The Talkative Wig | Page 4

Eliza Lee Follen
her gentle heart beating with unwonted warmth as she came home from this family before eight o'clock, accompanied by the truly good man of the house or some trusty person? When she hung me up in her small bed room, did I not notice her grateful, happy smile? She felt that she was recognized by these good people as a sister and friend, and that the words which we hear at church and read in the Bible, "All men are brethren," were not mere words with them.
These evenings she would make her small fire, and sometimes indulge herself in reading a little while; she would go to bed early, and did not look so pale in the morning.
Had all the customers of cousin Jane been as kind and considerate as these good people were, she might have lived; and I should, perhaps, have continued in her possession; but life was too hard for her,-- she struggled with it for many years, and then her sweet spirit turned wearily away from it; she grew weaker and weaker, the color grew brighter and brighter on her cheek, and the light in her eye; she looked like a spirit; and, ere long, she was one.
My first owner came, as soon as she heard how ill Jane was, and took her home to this house in the country. Here our good mistress nursed her poor cousin, and made the last days as happy as she could; but Jane was weary of this life, and longed for a better one. She passed away as gently and sweetly as a summer evening cloud or a dying flower.
Our mistress said to her husband, "All Jane's clothes, except this dear cloak, I have given to the poor. This I must keep myself; for it was one of my wedding garments, and dear Jane has made it all the dearer to me. I shall keep it to lend to friends who are caught here in the rain; it shall be called the friend's cloak, and shall always be kept in the closet in the hall, close at hand."

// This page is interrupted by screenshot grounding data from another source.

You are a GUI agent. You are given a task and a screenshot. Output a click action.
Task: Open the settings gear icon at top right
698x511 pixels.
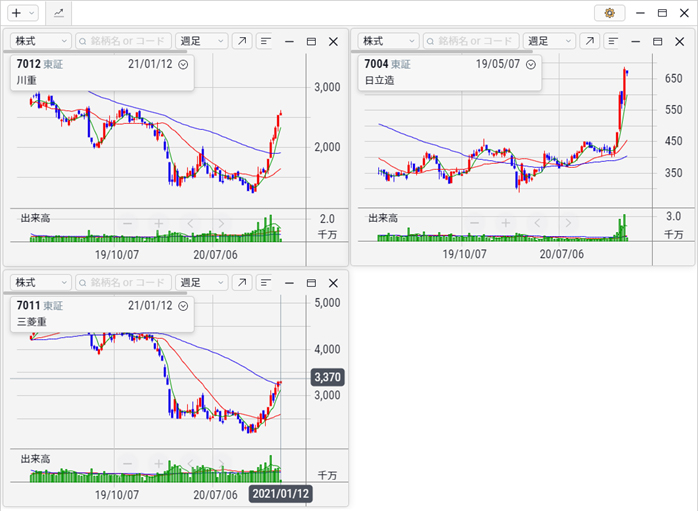[x=609, y=13]
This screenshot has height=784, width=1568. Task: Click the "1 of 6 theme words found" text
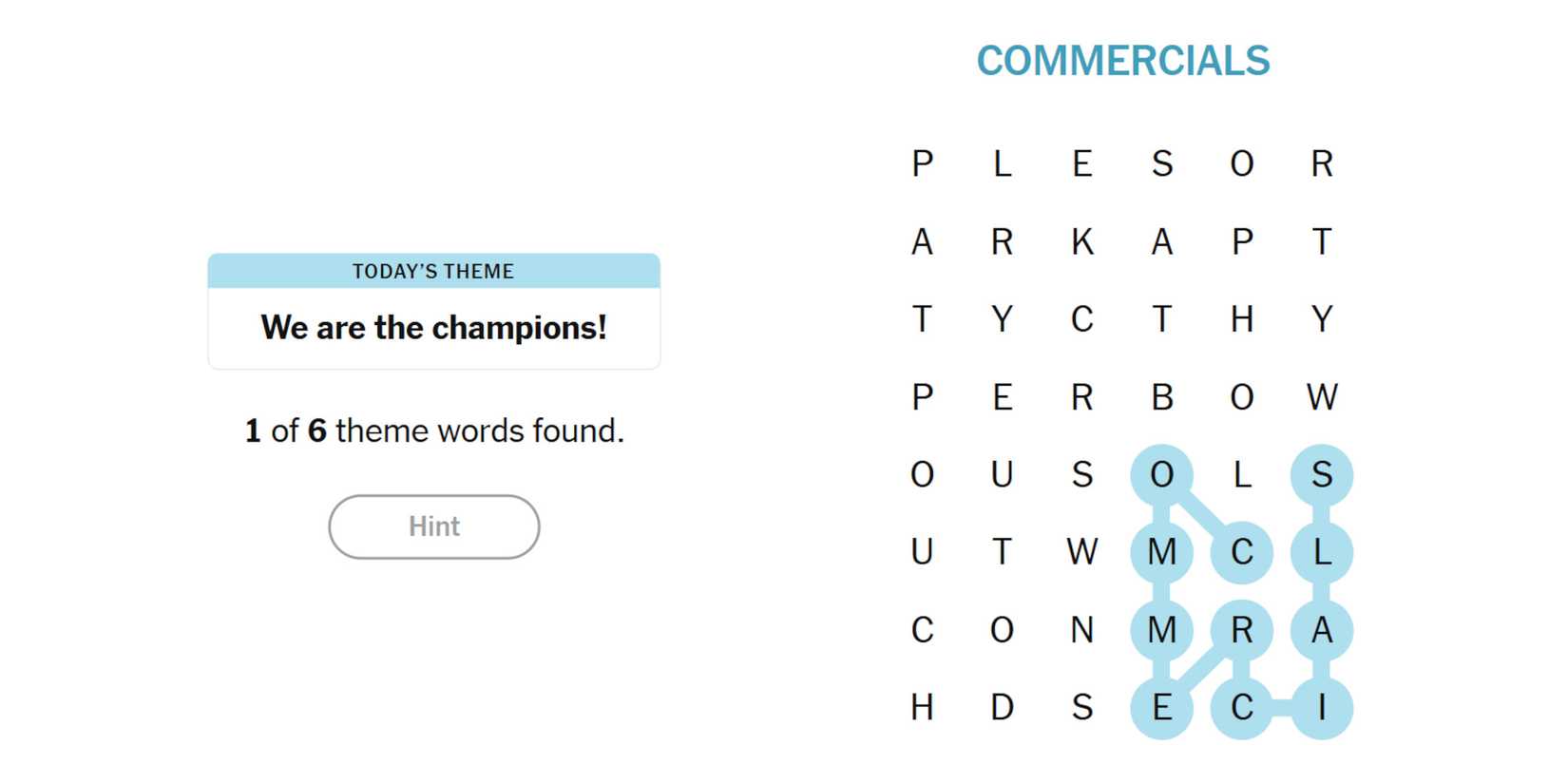(433, 431)
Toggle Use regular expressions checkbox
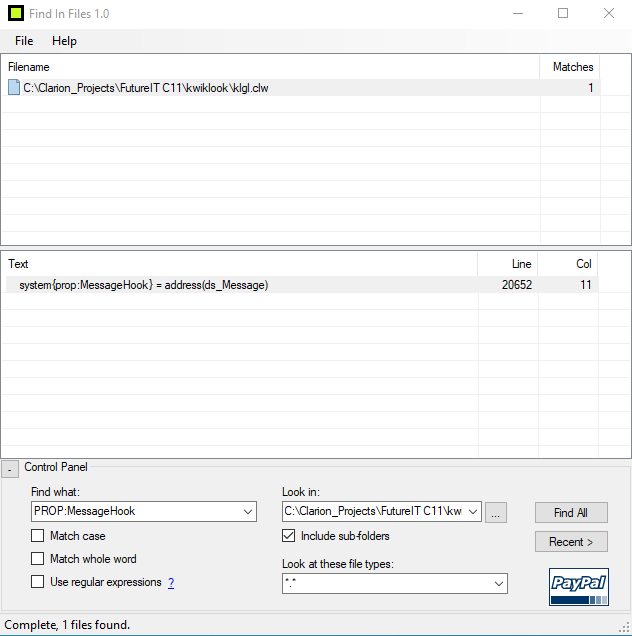The width and height of the screenshot is (632, 636). pos(38,582)
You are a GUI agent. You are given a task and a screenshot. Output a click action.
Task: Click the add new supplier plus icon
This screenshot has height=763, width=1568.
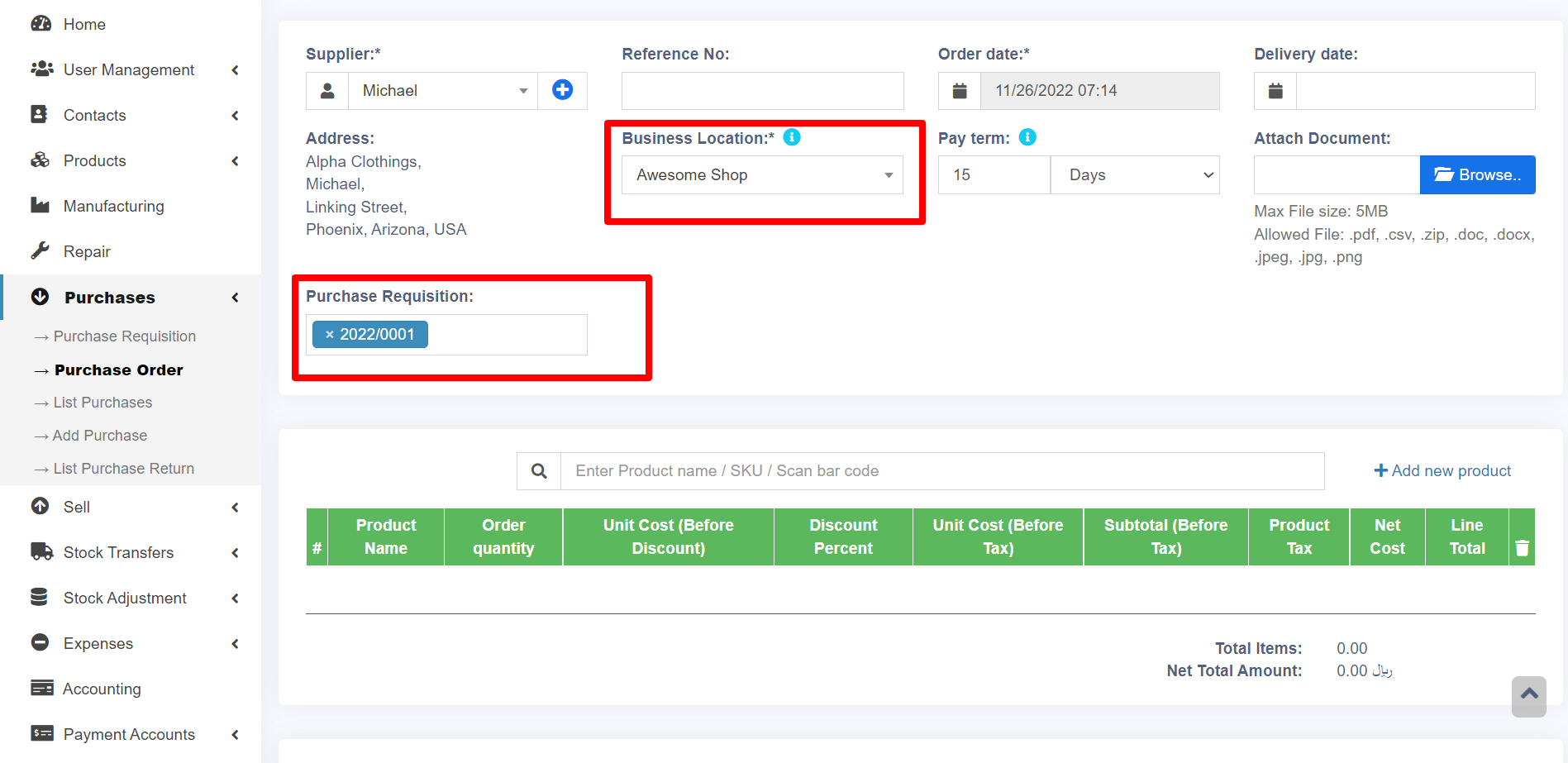562,90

Now, I suppose every one knows of how much use such a cloak is in a family. Never was a cloak more employed than I, and for all sorts of things. I was used to play dumb orator. I was at every one's service. I don't know how they ever did without me.

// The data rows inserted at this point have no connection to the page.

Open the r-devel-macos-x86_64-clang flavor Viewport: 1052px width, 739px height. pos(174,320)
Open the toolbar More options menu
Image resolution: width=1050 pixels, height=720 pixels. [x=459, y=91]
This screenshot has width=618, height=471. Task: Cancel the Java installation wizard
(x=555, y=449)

Don't be astonished that I did not wear out; my lining was strong, and I tell you an old cloak has a charmed life; you cannot wear it out; like charity, it suffereth long and is kind.
As my dear mistress's children grew up, I was treated very much as you all have been; that is to say, with no respect at all. What a different life was mine from that which I led with dear, gentle cousin Jane. Peace be with her sweet spirit!

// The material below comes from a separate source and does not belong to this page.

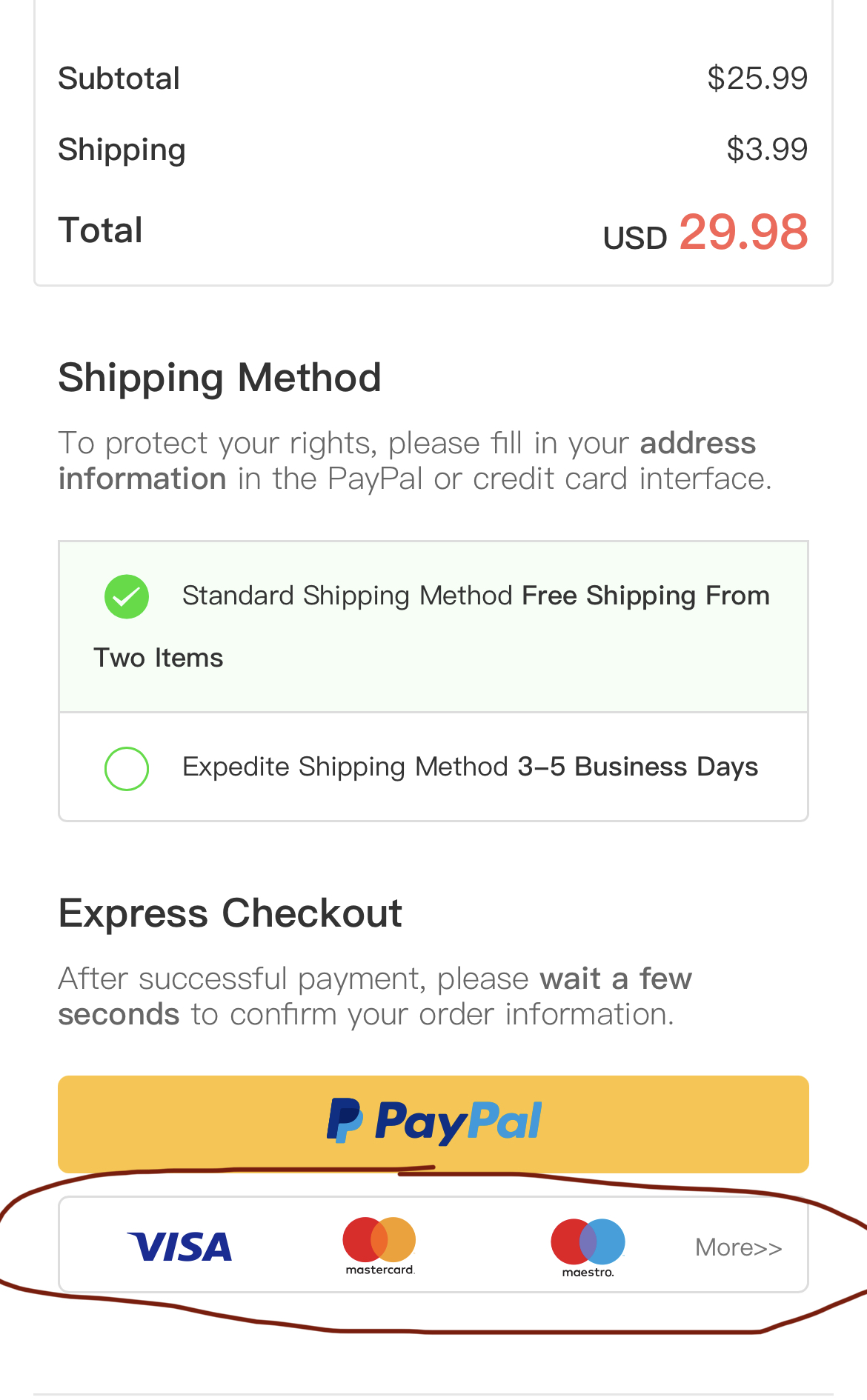Click the Mastercard logo
Image resolution: width=867 pixels, height=1400 pixels.
[379, 1245]
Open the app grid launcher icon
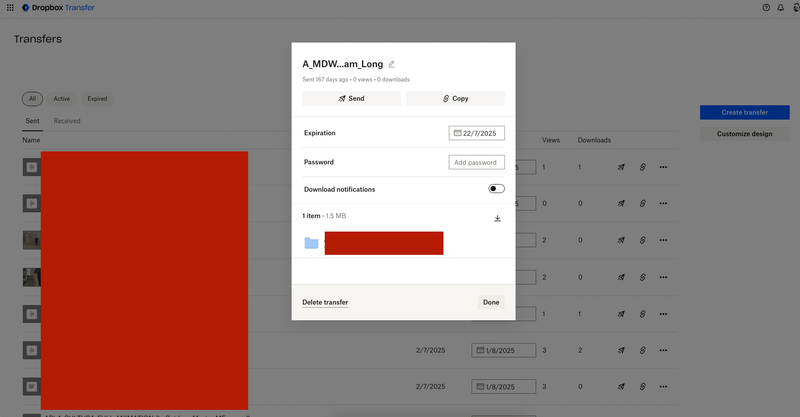 tap(10, 7)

One prank which the boys played some years after Jane's death, I must relate, and then I have done. The eldest, whose name was Willie, took me, the evening before thanksgiving day, and, having dressed himself up in some of the cook's dirty old clothes, and hung a basket on his arm, put me over his shoulders, and I went begging of all the neighbors for something to keep thanksgiving with. He disguised his voice by putting cotton wool in his mouth, and I wonder myself how I came to know him. Two or three boys of his acquaintance went with him, all dressed as beggars; and a grand frolic they had.
They went to one house where a man lived that made great pretensions to religion and goodness, but who the boys strongly suspected was not very compassionate to the poor.
"Please," said Willie, "give us a little flour and raisins for our mother to make a thanksgiving pudding with to-morrow." His answer was a slam of the door in his face.
"Let us go to Granny Horton's," said one of the boys; "she has not gone to bed yet."
"O," said Willie, "you know she has nothing but what mother sends her, or some of the neighbors. It would be a shame. I carried her a pair of chickens this morning, and some flour and raisins; and it is a shame to beg of her, she is so kind. But won't it be funny if she gives us something, when Squire Marsh would not; at any rate, she'll not slam the door in our faces. Come, let's go quickly, before she puts out her little light and goes to bed. I bet she'll give us one of her chickens. But let us take whatever she gives us, just for the fun, and for fear we should be found out."